Attention : un déshumidificateur ne règle pas la cause. Si l’humidité revient dès qu’on l’éteint, c’est qu’une source d’humidité non traitée est toujours présente. Ne te contente pas de cette solution seule.
L’aération naturelle comme appui à la VMC
Une aération naturelle complémentaire reste utile, même avec une VMC en état de marche. Ouvrir les fenêtres en position oscillo-battante pendant 10 minutes le matin renouvelle l’air bien plus vite que la ventilation mécanique seule.
Ce geste est particulièrement efficace après la douche ou la cuisson. L’hygrométrie maison élevée chute rapidement avec une bonne transversalité d’air, surtout en période froide et sèche.
✅ D’après une étude de l’Institut national de la consommation (INC), aérer 10 minutes par jour suffit à renouveler 90 % de l’air intérieur d’une pièce standard, même en hiver, sans perte thermique significative si la pièce est ensuite refermée.
Quels sont les dégâts concrets si on n’agit pas ?
L’humidité persistante n’est pas qu’une question d’inconfort. Elle détruit progressivement le bâti et la santé des occupants.
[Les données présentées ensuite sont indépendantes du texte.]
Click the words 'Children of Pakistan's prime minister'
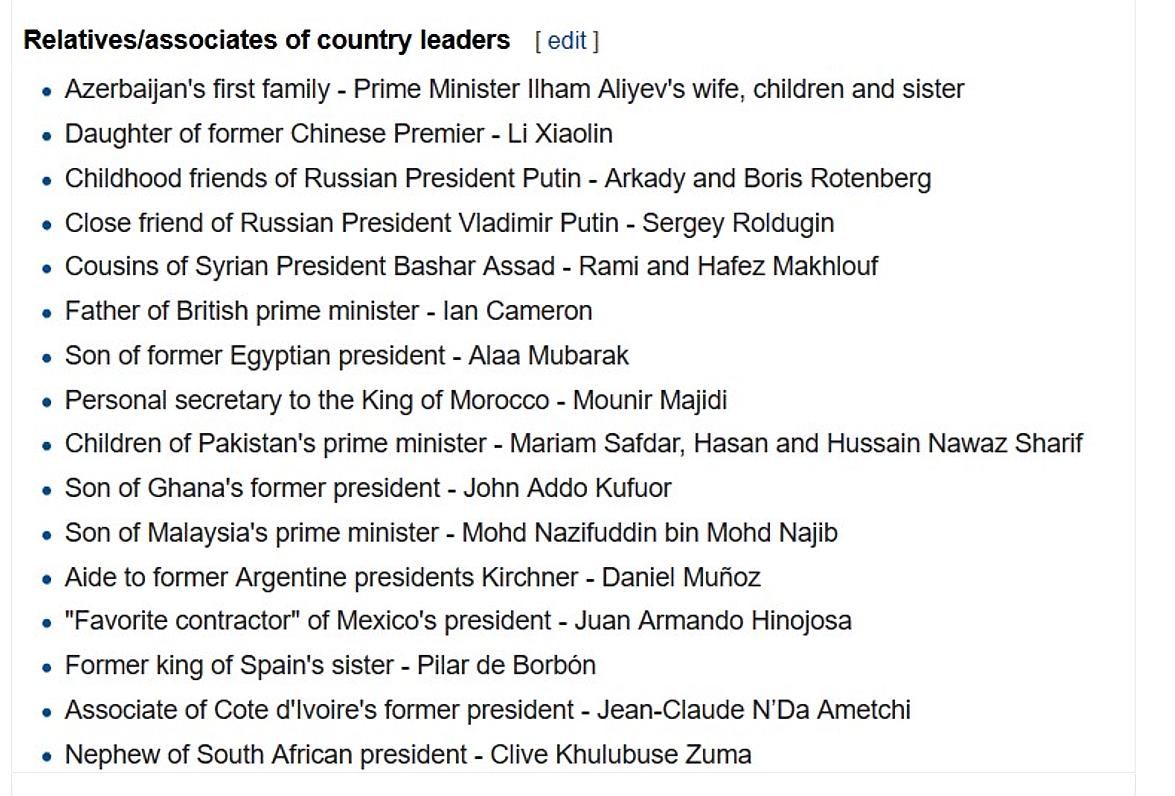 [x=276, y=443]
Les dégâts secs humidité bois sont particulièrement sournois. Parquet, charpente, menuiseries : le bois gorgé d’humidité se déforme, se fendille et finit par pourrir ou accueillir des champignons lignivores comme la mérule. Traiter une mérule coûte en moyenne entre 5 000 et 15 000 euros selon la surface touchée, d’après les estimations de la Fédération française du bâtiment (FFB).
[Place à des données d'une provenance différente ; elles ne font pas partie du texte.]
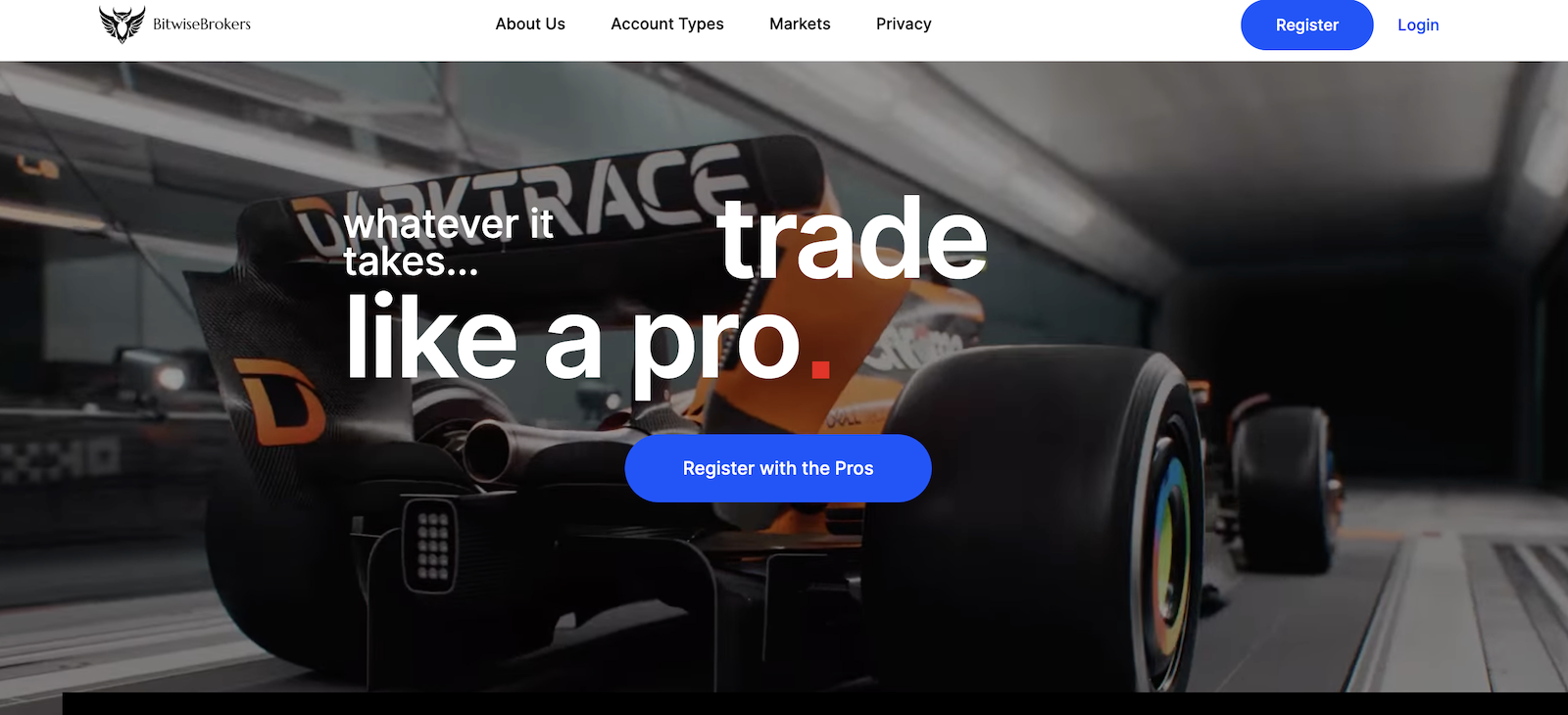Open the Markets nav item
This screenshot has width=1568, height=715.
(x=800, y=24)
| Type de dégât | Zone touchée | Délai d’apparition |
|---|---|---|
| Moisissures | Salle de bain, angles de murs | Quelques semaines |
| Décollement peinture / tapisserie | Murs extérieurs, sous-fenêtres | Quelques mois |
| Pourriture bois (mérule) | Charpente, parquet, menuiseries | 1 à 3 ans |
| Dégradation isolation | Combles, murs | 1 à 5 ans |
Les moisissures salle de bain libèrent des spores qui aggravent l’asthme et les allergies respiratoires. L’Organisation mondiale de la santé (OMS) classe l’exposition aux moisissures intérieures comme facteur de risque respiratoire avéré. Ce n’est pas anodin !
Par où commencer concrètement face à l’humidité malgré VMC ?
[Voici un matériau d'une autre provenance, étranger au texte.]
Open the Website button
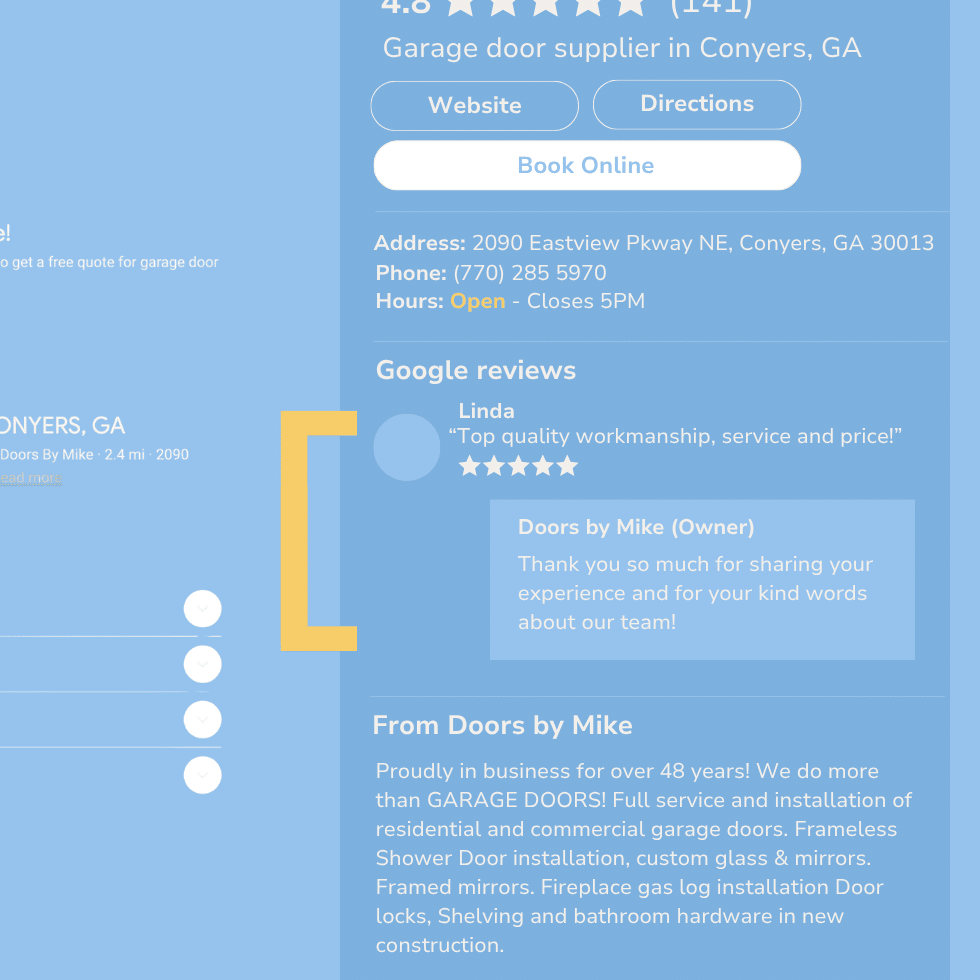 [x=474, y=106]
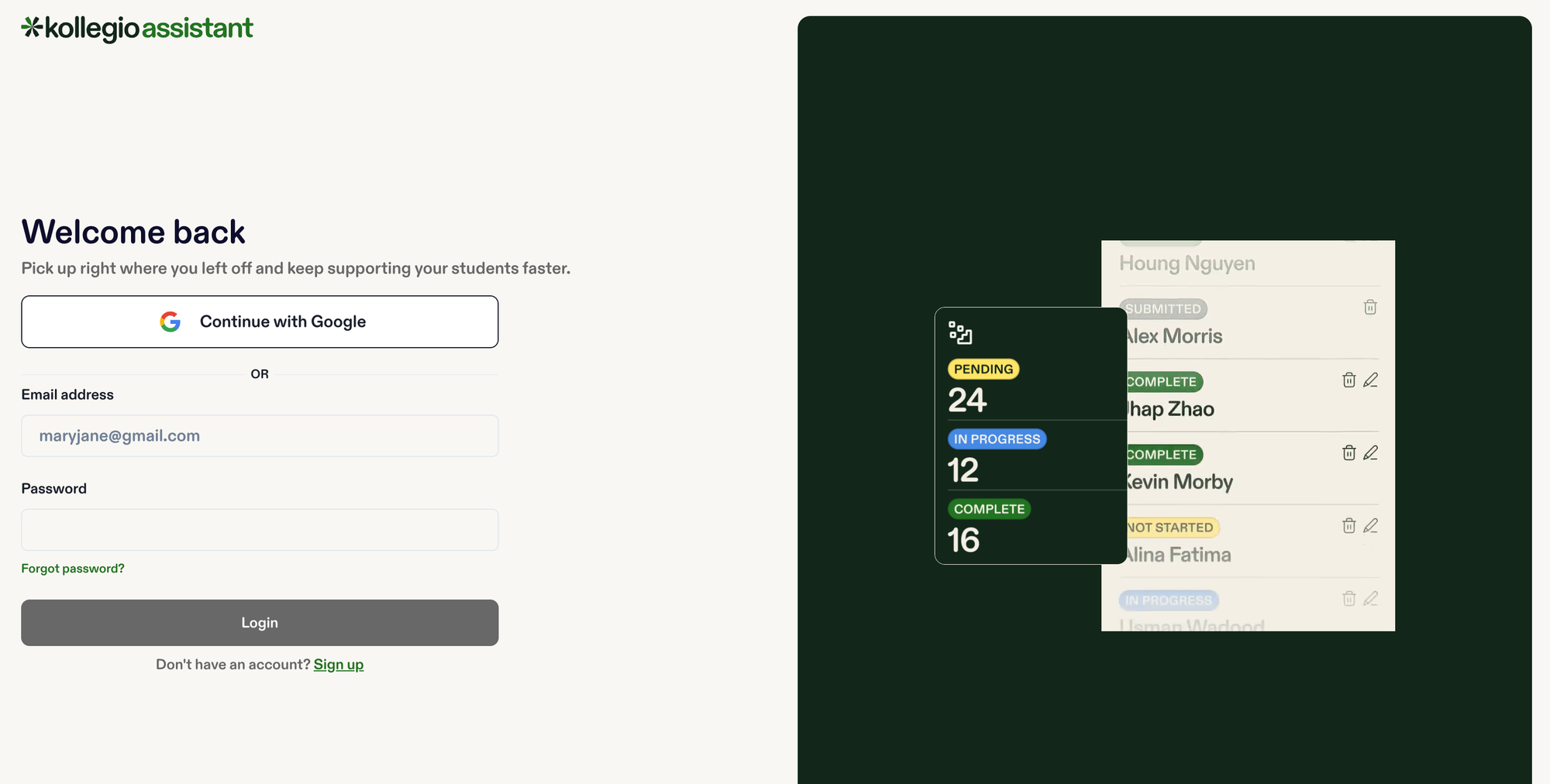The height and width of the screenshot is (784, 1550).
Task: Click the edit pencil icon on Usman Wadood's row
Action: [x=1371, y=599]
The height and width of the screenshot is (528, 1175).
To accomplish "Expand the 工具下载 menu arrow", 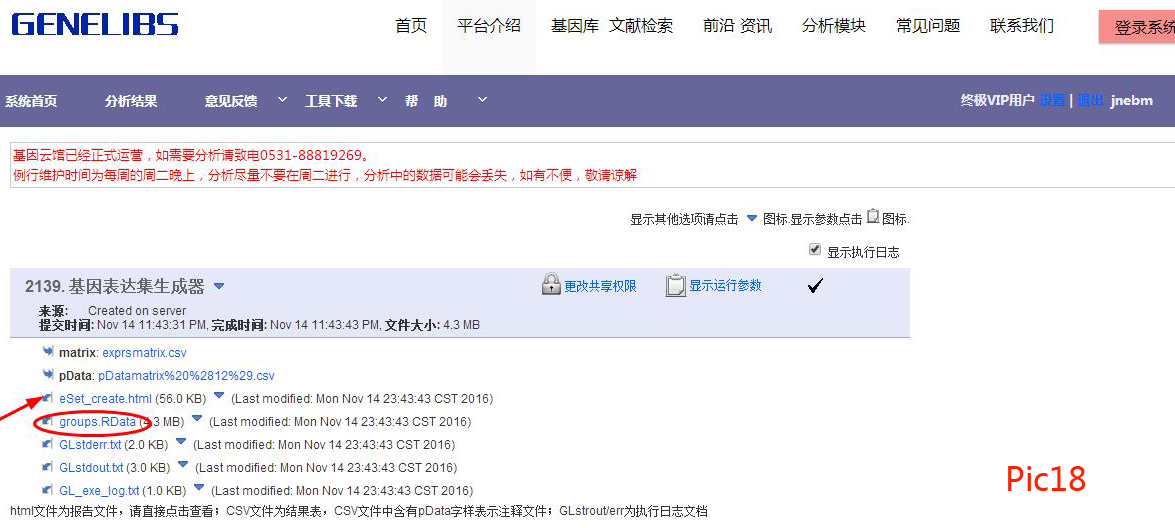I will click(x=382, y=100).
Inutile d’appeler une entreprise spécialisée avant d’avoir fait ton propre diagnostic. Commence par mesurer. Un hygromètre numérique – les modèles de chez Govee ou ThermoPro coûtent moins de 20 euros – te donne le taux d’humidité de chaque pièce en temps réel.
Un taux sain se situe entre 40 et 60 %. Au-delà de 70 %, agis sans attendre. Identifie ensuite la source : condensation, infiltration ou remontée capillaire. Chaque cause a son traitement. Ne traite pas les symptômes sans comprendre l’origine !
- Nettoie les bouches VMC et vérifie le débit avec le test du papier
- Mesure le taux d’hygrométrie dans chaque pièce avec un hygromètre
- Inspecte les menuiseries, la toiture et le bas des murs pour identifier la source
- Aère 10 minutes par jour, matin et soir, en complément de la ventilation mécanique
Face à l’humidité malgré VMC, les trois réflexes qui changent tout : vérifier le bon fonctionnement de la VMC, identifier la vraie source d’humidité (condensation, infiltration ou remontée), et mesurer l’hygrométrie pièce par pièce. Un hygromètre à moins de 20 euros te donnera plus d’informations qu’une heure d’inspection à l’oeil nu.